MEMORY Flashcards
What is capacity?
A measure of how much can be held in memory.
What is the capacity of STM?
Miller (1956) concluded about 7 items sometimes less and sometimes (7+_2).
Jacobs (1887) 9.3 seconds for digits and 7.3 for letters. He suggest because there are only nine digits but 26 letters.
What is the evaluation of capacity of STM?
Cowan (2001) reviewed that STM is likely to be limited to 5 chunks which is not as extensive as once thought.
Jacobs found that recall increased steadily with age, eight year olds could recall on average 6.6 digits, while 19 year olds recalled 8.6 digits.
What is duration?
A measure a how long a memory lasts before it’s no longer available.
What is the duration of STM?
18 seconds.
Peterson and Peterson - used constant syllables and doubt that participants recalled correctly 90% of the time after 3 seconds, 20% after 9 seconds and only 2% correct after 18 seconds.
What is the evaluation for duration of STM?
Trying to memorise consonant syllables does not truly reflect most everyday memory activities.

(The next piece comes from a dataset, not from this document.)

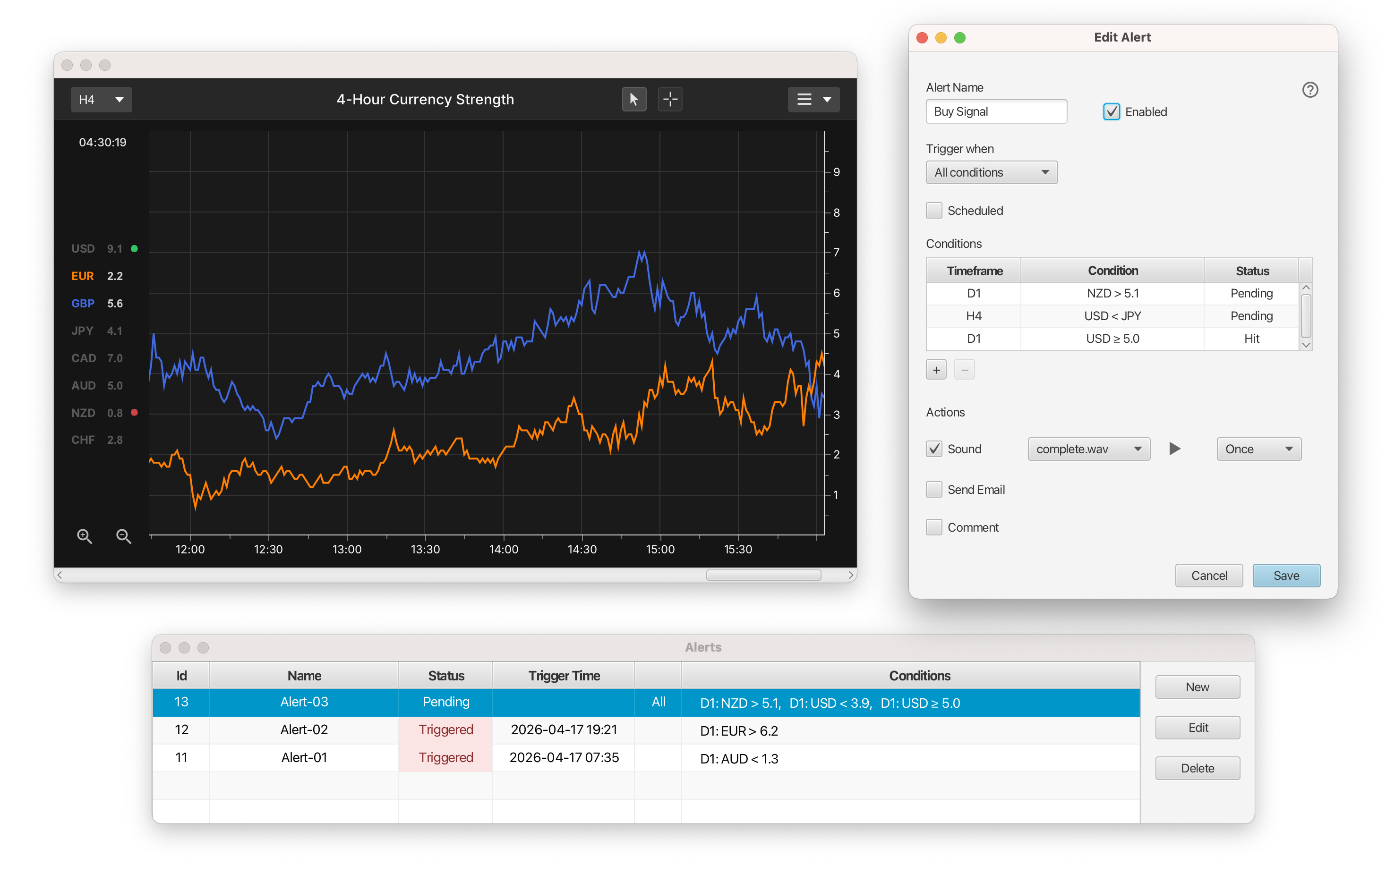Viewport: 1386px width, 882px height.
Task: Open the All conditions trigger dropdown
Action: click(991, 172)
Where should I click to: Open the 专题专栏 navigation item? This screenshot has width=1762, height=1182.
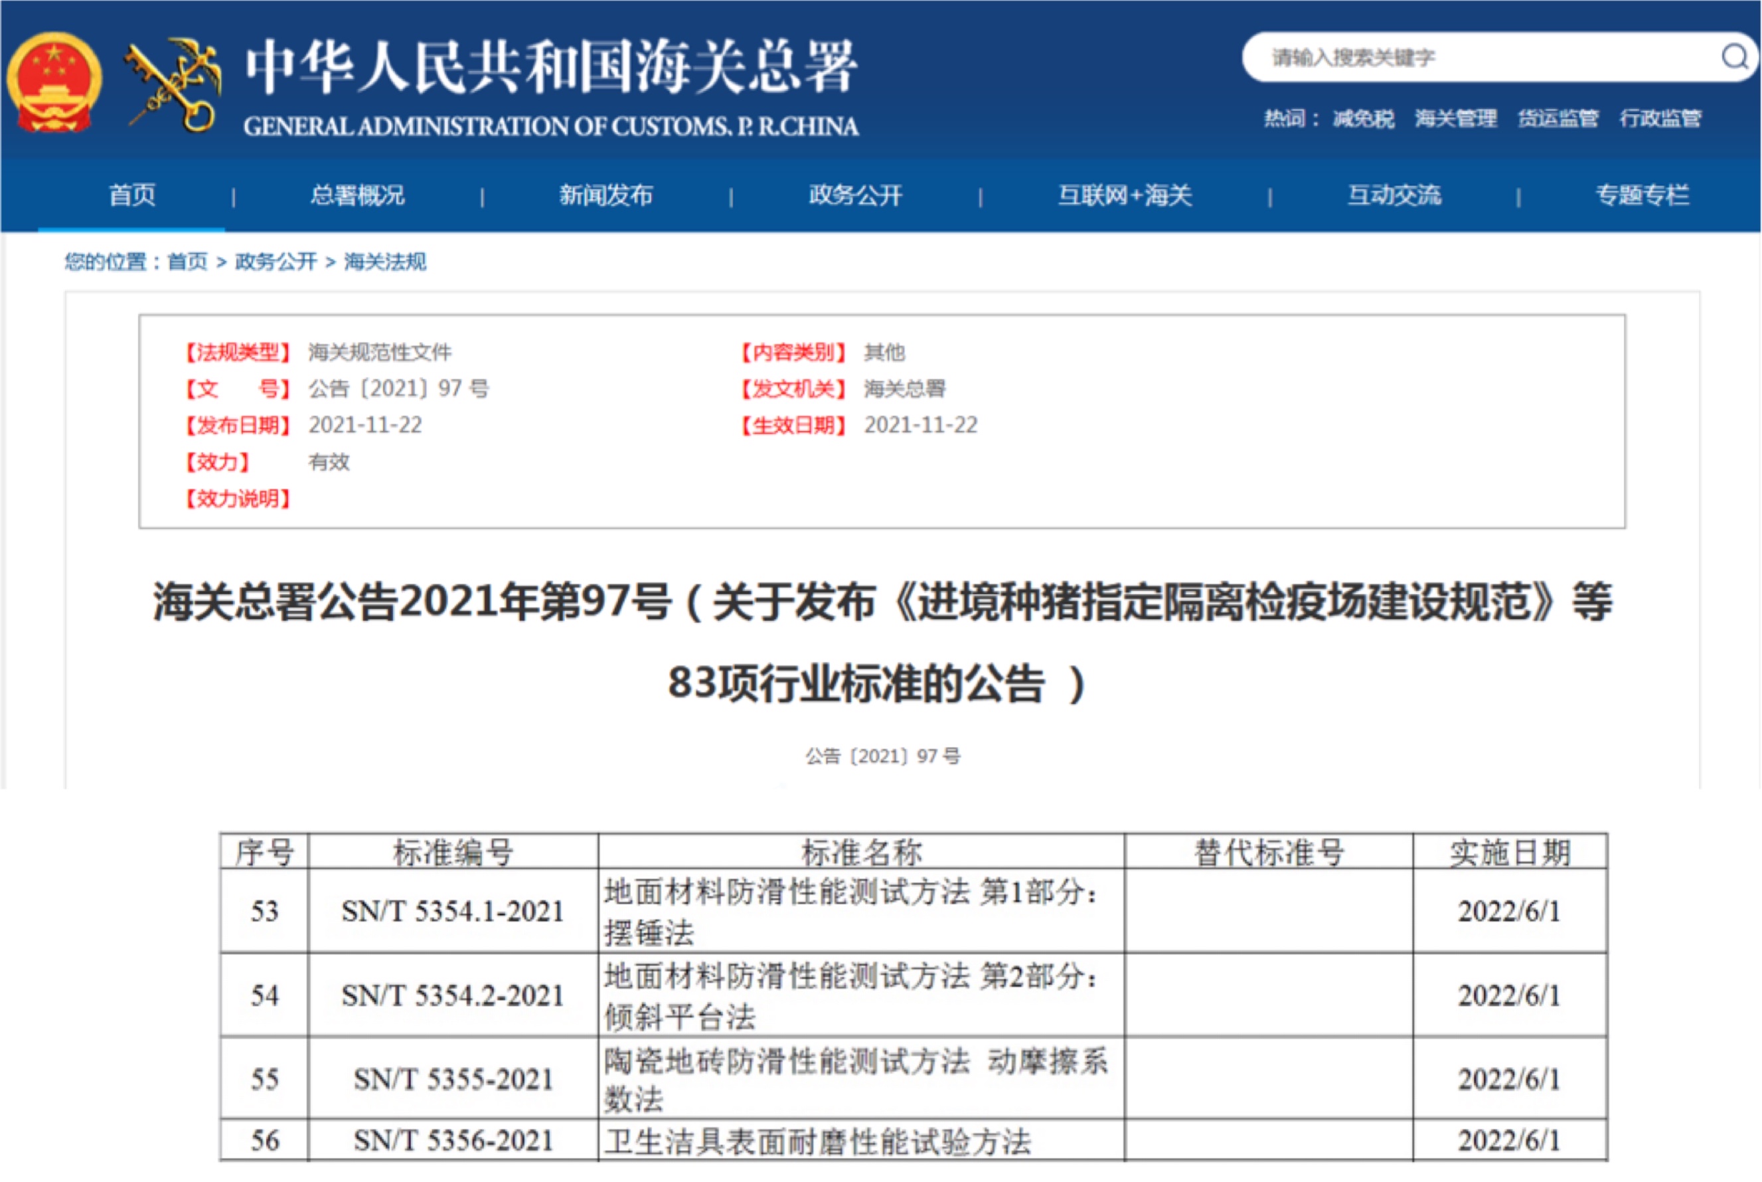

Reitman (1974) used auditory tones instead of numbers so that displacement doesn’t occur (sounds don’t interfere with verbal rehearsal) and STM’s duration was longer.
What is the duration of LTM
2 minutes to 100 years.
What is coding?
The way information is changed so that it can be stored in memory such as visual codes (picture), acoustic codes (sounds), semantic codes (the meaning of the experience).
What did Allan Baddeley (1966a and 1996b) find out about acoustic and semantic coding?
STM is largely encoded acoustically (through sounds) and LTM is largely encoded semantically (through meaning).
What is the evaluation for coding?
Baddeley tested LTM after just 20 minutes- which really isn’t LTM.
STM appears to rely on acoustic coding for storing information but some experiment shows visual coding. Bandimote (1992) found that participants used visual coding in STM is a visual task was given.
Describe what happens to information based on the multi-store model of memory?
- Environmental stimuli enters the sensory model.
- If a person pays attention to sensory store then the data is transferred to STM.
- Information disappears from STM when new information enters displacing the original information.
- Repetition keeps information in STM but eventually such repetition creates a long term memory.
- The process of getting information from LTM involves the information passing back through STM.
What are the strengths of the MSM.
Studies using brain scanning techniques have also demonstrated that there is a difference between LTM and STM. (STM to prefrontal cortex, LTM to hippocampus.)
What are the limitations of the MSM?
MSM is too simple, STM and LTM are not unitary stores.
LTM involves elaborative rather than just maintenance rehearsal.
What are the 4 parts of the working memory model?
The central executive.
The Phonological loop.
Visio-spatial sketchpad.
Episodic buffer.
What does the Central Executive act as?
Monitors and coordinates all other mental functions in WM.
What is the role of the phonological loop?
Preserves order of auditory information.
- Phonological store holds the words heard. Like an inner ear.
- An articulatory process which is used for words that are heard or seen. These words are silently repeated (looped) like an inner voice.
What is the role of a visuo-spatial sketchpad?
When you have to plan a visual task. Visual information is what things look like and Spatial information is the physical relationship between things.
It’s split into two:
- A visual cache which stores information about visual items.
- An inner scribe which stores the arrangement of objects into the visual field.
What’s an episodic buffer do?
Records events (episodes) as they happen links to LTM.
What are the strengths of the working memory model?
Shallice and Warrington (1979) studies a man who’s short-term forgetting of auditory information was much more than that of visual stimuli. Thus his brain damage was restricted to the phonological loop.
What are the limitations of the working memory model?
A man who had his central executive was suggested intact through tests requiring reasoning couldn’t pick where to eat for hours.
The central executive is unsatisfactory because it fails to explain anything and is probably more complex than currently represented.